**WORK INSTRUCTIONS:** Shift the coordinates in the listing by adding 75 to every number in the answers, and write out again all lines from the one that contains "1423x1003 pixels. Task: Choose" through the end of the listing, requests included. Leave the pictures out of your answer.
-- RECORD SET start --
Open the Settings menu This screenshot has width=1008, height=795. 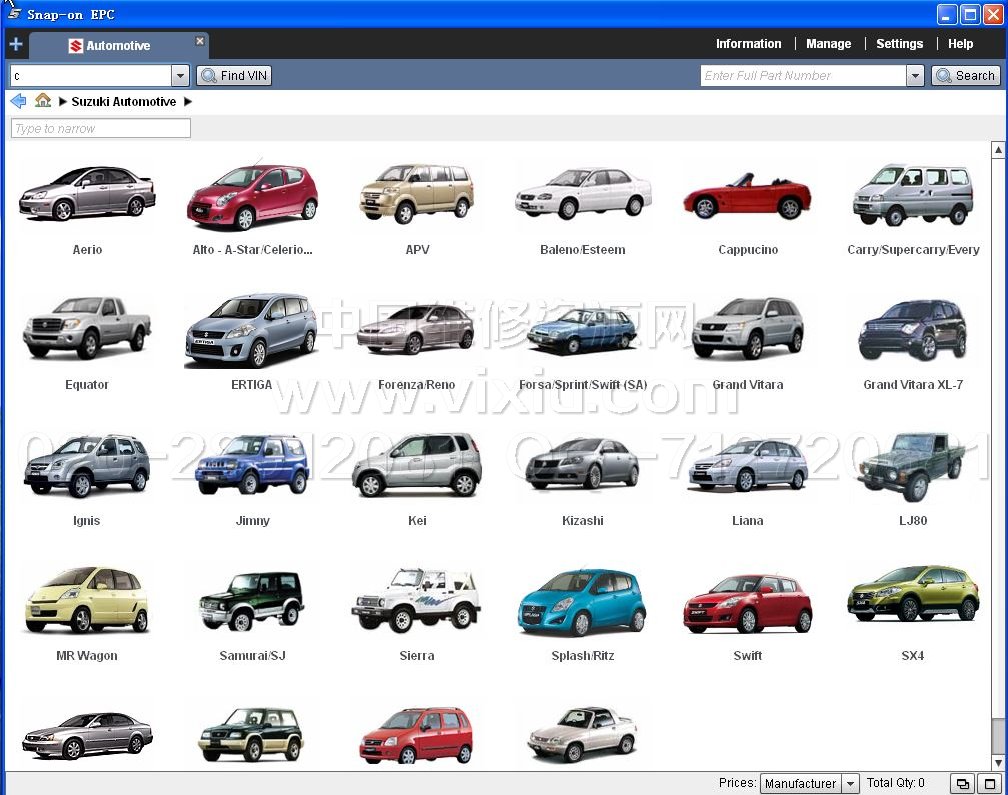[899, 44]
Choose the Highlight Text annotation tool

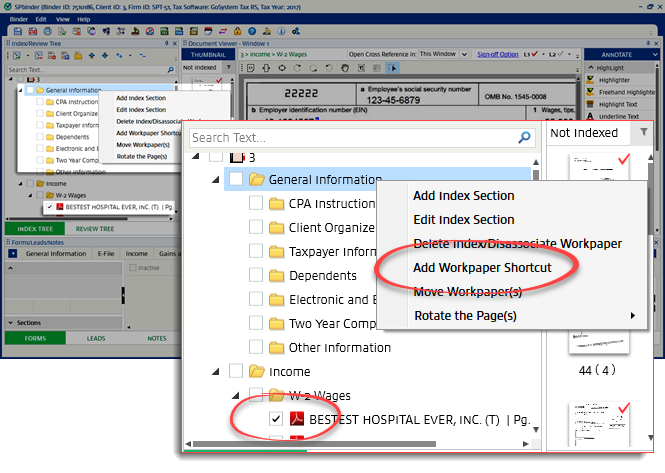[618, 103]
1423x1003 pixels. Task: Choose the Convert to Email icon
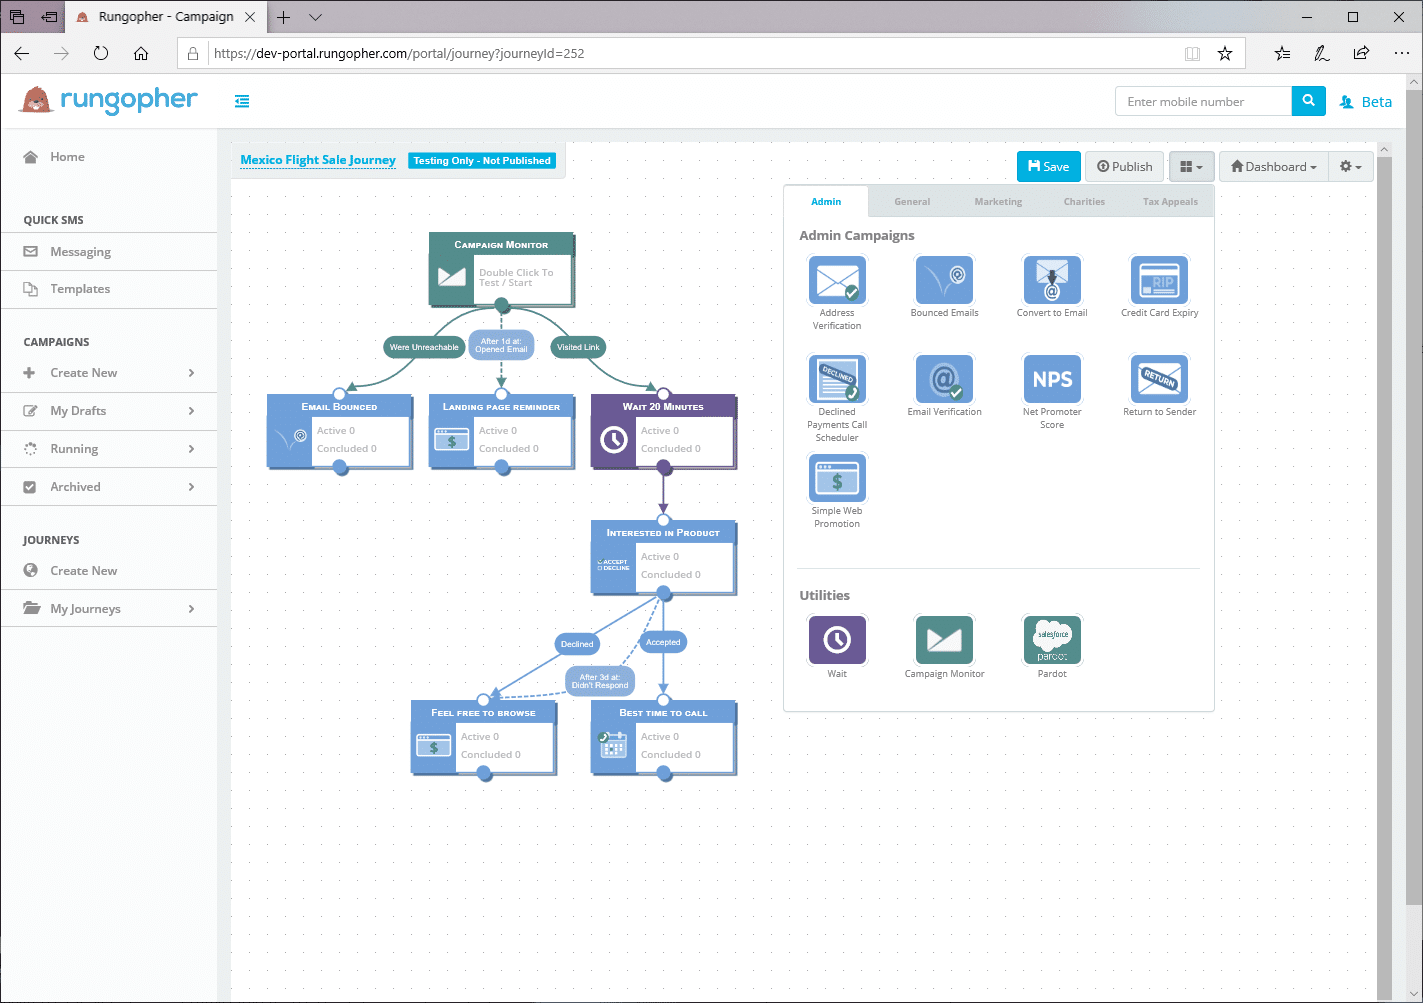1052,280
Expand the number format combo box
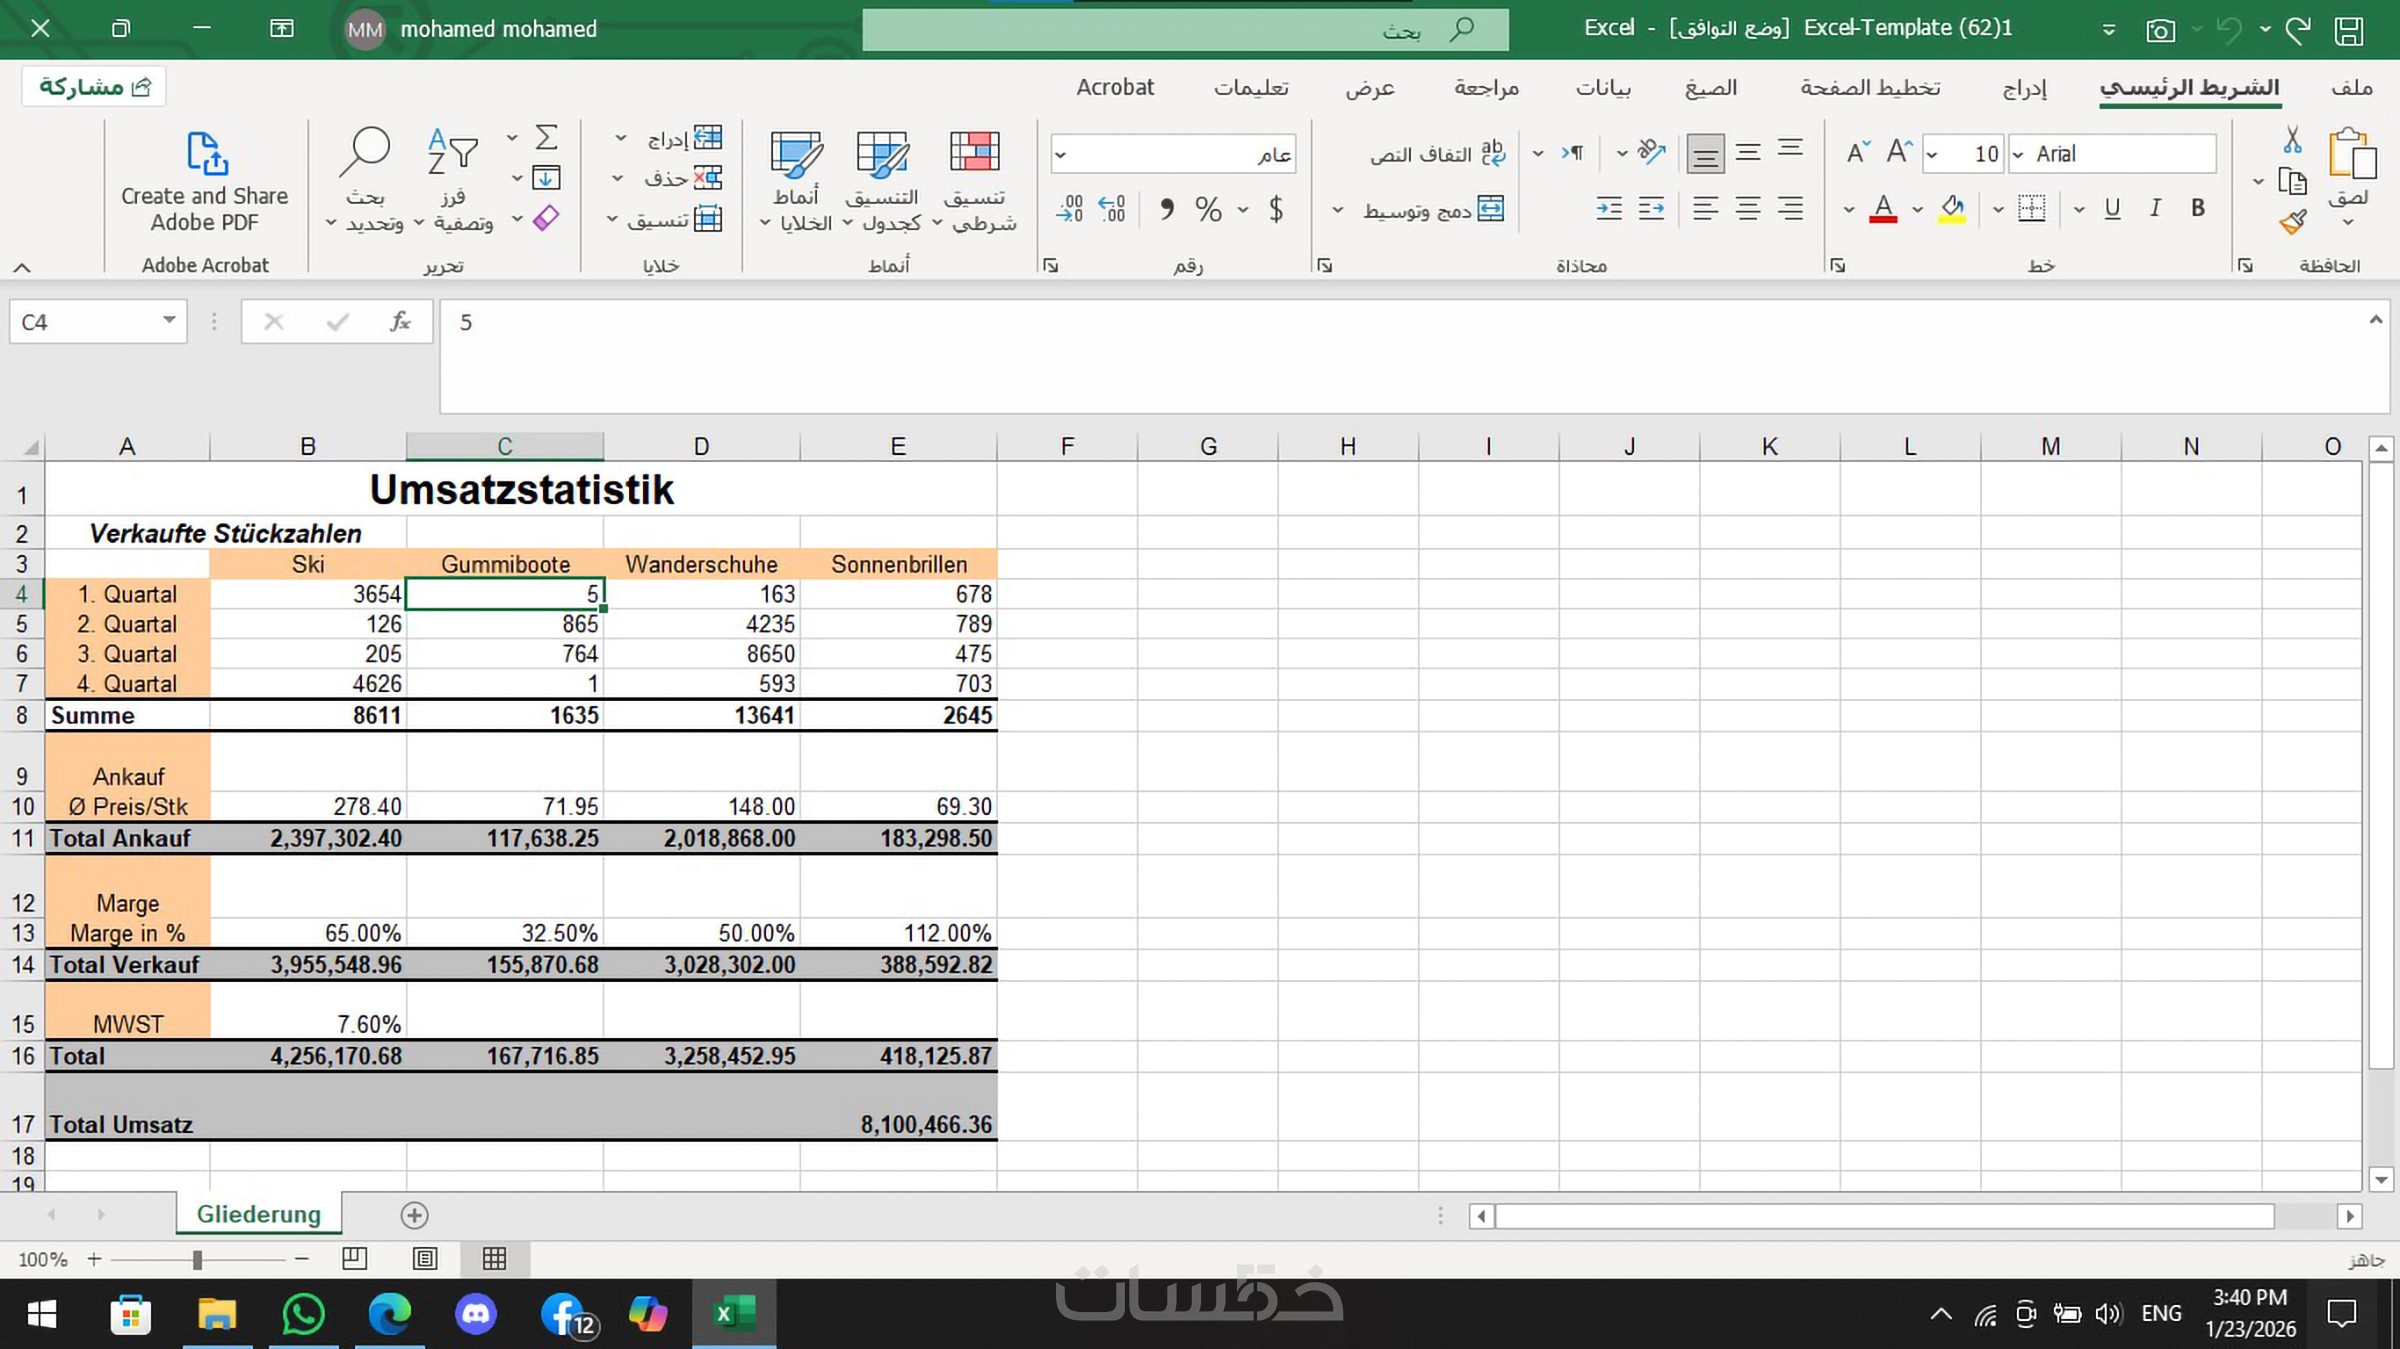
-- RECORD SET end --
**ANSWER FOR THIS EXERCISE:**
1423x1003 pixels. Task: Choose the Convert to Email icon
1127,355
Expand the number format combo box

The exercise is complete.